When you have such a record year as 2021, you’ll likely have some kind of correction. Last year, VCs invested more than $300 billion, I think, up from $150 billion in the prior few years, meaning you’d have to see a decline of 50% just to get back to that point. So down 20% suggests more resilience [despite] that there has been so much adjustment in aggregate valuations.
I also think entrepreneurs are raising smaller rounds. Some are saying, ‘Okay, let’s be more disciplined about [fundraising] and the milestones I accomplish.’

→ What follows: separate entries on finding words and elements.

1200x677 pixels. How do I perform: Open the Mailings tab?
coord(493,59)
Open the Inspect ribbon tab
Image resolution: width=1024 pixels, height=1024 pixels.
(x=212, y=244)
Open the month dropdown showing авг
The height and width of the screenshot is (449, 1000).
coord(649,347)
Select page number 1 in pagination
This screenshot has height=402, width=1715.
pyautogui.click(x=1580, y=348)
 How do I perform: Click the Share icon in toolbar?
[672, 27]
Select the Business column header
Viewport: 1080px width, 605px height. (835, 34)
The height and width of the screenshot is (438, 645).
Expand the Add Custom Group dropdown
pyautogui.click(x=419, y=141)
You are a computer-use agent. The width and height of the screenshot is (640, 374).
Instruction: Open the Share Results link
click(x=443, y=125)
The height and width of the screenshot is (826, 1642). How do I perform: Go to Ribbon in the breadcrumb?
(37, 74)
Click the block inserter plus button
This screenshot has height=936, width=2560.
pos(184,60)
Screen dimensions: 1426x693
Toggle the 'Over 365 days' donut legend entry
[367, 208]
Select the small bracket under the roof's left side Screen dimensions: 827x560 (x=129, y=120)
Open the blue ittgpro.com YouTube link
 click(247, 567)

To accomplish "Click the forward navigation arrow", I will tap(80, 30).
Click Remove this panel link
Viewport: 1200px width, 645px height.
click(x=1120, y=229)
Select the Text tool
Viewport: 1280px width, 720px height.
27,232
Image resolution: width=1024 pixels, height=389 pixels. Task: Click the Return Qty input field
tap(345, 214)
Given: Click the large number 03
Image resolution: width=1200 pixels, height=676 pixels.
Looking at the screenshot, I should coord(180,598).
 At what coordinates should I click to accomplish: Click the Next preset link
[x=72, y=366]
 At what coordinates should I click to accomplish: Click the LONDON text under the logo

Do they really have a choice?
Some of it is capital market driven. Some VCs say the industry did get ahead of itself [last year]. Because people were raising bigger rounds, you were putting more capital in hoping other elements would be de-risked, but the reality is [the opposite happened in some cases].
Your acceleration fund is not a typical opportunity fund. You aren’t using it to invest in portfolio companies but rather companies you haven’t funded yet.
Yes, it’s focused on companies that have found product-market fit, generally Series B or C stage [across the country].
Snowflake was among these. Its shares traded so high after it went public in the fall of 2020 and zoomed higher still, but they’ve really bumped around since. Did you sell your stake? Do you have a philosophy about how long to hang on to shares before you distribute these to your investors?
A partner who isn’t the lead on the board of a company and some of our team do an analysis. We try to say, ‘Let’s look at this objectively.’ We do take our time, so we aren’t [exiting] early but we’re not holding on forever, either. As the market was in a very generous mood last year, we had thresholds and Snowflake was [trading at such heights] that we distributed 75% of our stake at nicely north of $300 a share. We’re big believers in the company and we’ll take a thoughtful approach with the rest.
Madrona invests across a lot of areas: DevOps, intelligent applications, fintech, web3, the intersection of life and data sciences. Are the partners at Madrona specialists or generalists? How should founders think about approaching the firm?
Madrona is generally generalists. Our long-term strategic focus has been really early stage, seed and Series A-stage Pacific Northwest companies as we do think VC is local business and that founders need people who are ready to roll up their sleeves with them to build companies.